Moscow-linked groups have found ways to couple victims’ accounts to their own devices by abusing the messaging application “linked devices” feature that enables a user to be logged in on multiple devices at the same time.
In some cases, Google has found Russia’s notorious, stealthy hacking group Sandworm (or APT44, part of the military intelligence agency GRU), to work with Russian military staff on the front lines to link Signal accounts on devices captured on the battlefield to their own systems, allowing the espionage group to keep tracking the communication channels.

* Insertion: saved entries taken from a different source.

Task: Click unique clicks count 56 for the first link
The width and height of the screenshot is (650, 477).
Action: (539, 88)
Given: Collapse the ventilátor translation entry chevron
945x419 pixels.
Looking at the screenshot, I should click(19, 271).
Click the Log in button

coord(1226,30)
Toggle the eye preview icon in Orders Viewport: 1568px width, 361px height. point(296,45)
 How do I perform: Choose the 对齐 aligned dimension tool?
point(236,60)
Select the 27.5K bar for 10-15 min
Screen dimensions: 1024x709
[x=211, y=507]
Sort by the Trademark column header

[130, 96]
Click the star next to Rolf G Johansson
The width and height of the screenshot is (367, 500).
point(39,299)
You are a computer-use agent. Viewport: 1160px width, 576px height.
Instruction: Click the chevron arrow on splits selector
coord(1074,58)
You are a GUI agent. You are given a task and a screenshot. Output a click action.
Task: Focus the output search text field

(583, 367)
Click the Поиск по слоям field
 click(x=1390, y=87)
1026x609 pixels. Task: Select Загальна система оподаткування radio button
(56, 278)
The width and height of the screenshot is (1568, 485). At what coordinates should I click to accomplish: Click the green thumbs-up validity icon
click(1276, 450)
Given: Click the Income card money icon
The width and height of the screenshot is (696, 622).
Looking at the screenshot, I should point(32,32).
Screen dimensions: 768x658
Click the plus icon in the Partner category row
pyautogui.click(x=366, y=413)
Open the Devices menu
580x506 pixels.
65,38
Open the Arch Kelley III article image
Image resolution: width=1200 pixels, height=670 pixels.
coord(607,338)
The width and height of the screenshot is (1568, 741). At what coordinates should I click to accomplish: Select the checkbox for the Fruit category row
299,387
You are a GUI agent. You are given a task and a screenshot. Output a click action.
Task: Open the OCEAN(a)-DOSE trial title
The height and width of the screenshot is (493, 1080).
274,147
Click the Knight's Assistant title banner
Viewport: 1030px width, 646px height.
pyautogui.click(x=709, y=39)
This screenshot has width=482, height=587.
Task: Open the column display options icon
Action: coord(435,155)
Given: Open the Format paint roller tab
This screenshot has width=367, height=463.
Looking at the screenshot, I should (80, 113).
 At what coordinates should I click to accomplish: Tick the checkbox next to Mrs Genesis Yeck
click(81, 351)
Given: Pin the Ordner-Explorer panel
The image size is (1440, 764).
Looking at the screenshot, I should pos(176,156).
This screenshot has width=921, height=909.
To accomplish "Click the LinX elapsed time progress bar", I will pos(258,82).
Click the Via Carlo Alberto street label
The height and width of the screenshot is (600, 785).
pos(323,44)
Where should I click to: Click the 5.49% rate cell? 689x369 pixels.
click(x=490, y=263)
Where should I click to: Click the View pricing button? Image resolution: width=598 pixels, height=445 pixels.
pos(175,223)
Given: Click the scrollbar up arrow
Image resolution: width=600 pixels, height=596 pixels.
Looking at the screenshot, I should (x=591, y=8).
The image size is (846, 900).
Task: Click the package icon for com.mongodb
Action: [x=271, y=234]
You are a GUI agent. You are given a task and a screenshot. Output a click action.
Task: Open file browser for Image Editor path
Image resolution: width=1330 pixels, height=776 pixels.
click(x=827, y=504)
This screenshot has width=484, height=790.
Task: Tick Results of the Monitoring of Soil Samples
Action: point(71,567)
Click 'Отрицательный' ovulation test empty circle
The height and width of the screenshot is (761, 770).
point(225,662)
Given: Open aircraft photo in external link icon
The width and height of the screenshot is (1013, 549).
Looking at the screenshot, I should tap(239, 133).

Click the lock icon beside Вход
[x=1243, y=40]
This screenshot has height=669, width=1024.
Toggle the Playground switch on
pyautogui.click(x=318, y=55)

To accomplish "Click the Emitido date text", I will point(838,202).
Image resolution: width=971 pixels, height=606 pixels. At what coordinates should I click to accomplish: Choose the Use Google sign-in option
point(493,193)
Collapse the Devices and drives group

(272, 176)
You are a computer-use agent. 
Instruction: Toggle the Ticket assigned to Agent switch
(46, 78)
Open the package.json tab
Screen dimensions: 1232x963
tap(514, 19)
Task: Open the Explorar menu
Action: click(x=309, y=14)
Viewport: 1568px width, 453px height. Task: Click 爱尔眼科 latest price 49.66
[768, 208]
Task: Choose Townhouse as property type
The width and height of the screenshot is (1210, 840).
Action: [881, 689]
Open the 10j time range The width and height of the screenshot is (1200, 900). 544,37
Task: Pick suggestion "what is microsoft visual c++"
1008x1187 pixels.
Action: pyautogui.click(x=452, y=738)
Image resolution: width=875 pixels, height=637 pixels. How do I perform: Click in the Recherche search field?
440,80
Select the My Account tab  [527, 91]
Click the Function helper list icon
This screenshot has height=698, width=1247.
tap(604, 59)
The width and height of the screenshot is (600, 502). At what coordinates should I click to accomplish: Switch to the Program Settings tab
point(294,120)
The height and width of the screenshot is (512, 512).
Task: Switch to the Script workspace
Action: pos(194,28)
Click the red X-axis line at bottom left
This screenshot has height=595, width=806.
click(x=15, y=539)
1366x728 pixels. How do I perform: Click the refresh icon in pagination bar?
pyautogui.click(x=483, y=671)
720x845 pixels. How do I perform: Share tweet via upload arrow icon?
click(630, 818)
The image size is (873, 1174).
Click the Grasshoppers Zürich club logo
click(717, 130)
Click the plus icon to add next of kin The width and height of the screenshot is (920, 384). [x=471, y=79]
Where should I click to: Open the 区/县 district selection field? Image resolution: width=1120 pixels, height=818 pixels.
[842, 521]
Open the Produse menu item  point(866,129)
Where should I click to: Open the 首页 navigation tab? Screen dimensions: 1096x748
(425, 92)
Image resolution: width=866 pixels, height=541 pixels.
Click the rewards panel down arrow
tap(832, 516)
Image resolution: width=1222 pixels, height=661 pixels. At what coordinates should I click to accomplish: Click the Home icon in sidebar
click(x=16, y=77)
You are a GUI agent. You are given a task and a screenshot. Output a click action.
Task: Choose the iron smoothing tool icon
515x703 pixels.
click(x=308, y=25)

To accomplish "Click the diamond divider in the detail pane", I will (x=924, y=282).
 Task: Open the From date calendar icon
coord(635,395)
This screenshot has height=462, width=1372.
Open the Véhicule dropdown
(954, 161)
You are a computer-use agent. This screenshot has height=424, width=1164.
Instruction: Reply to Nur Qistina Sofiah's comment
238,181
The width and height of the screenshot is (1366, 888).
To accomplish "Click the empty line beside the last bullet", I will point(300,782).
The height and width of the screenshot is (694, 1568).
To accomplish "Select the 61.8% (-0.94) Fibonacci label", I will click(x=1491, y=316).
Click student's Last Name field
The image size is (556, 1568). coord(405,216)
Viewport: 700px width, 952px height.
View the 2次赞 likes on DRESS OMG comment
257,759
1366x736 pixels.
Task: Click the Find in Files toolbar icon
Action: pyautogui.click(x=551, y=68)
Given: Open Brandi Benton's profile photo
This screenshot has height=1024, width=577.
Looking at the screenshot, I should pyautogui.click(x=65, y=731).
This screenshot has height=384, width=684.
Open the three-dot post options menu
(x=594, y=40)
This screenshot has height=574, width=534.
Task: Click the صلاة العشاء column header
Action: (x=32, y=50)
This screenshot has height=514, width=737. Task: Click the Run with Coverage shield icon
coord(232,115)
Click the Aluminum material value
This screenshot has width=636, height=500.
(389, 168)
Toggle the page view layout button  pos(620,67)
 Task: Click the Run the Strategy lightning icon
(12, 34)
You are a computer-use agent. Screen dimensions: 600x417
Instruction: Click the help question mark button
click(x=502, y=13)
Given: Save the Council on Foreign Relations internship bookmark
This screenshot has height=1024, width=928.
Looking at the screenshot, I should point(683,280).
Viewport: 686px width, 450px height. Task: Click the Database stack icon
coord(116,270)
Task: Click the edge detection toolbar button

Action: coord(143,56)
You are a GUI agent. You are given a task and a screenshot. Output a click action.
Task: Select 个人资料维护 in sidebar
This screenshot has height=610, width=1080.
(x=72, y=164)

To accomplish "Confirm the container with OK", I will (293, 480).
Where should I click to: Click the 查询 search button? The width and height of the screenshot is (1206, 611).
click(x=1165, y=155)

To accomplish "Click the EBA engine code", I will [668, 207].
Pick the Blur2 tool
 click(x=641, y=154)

In other cases, hackers have tricked Ukrainians into scanning malicious QR codes that, once scanned, link a victim’s account to the hacker’s interface, meaning future messages will be delivered both to the victim and the hackers in real time.
Russia-linked groups including UNC4221 and UNC5792 have been sending altered Signal “group invite” links and codes to Ukrainian military personnel, Google said.
Signal is considered an industry benchmark for secure, end-to-end encrypted messaging, as it collects minimal data and its end-to-end encryption protocol is open-source, meaning cybersecurity experts can continuously check it for glitches. The European Commission and European Parliament are some of the government institutions that have advised staff to use the application over competing messaging apps.
Google’s research did not suggest the app’s encryption protocol itself was vulnerable, but rather that the app’s “linked devices” functionality was being abused as a workaround.
Google is now warning the workarounds to snoop on Signal data could pop up beyond Ukraine too.
“We anticipate the tactics and methods used to target Signal will grow in prevalence in the near-term and proliferate to additional threat actors and regions outside the Ukrainian theater of war,” said Dan Black, cyber espionage researcher at Google Cloud’s Mandiant group.
Other messaging apps, including WhatsApp and Telegram, have similar functionalities to link devices’ communications and could be or become the target of similar lures, Google suggested.
Signal did not respond to a request for comment at the time of publication.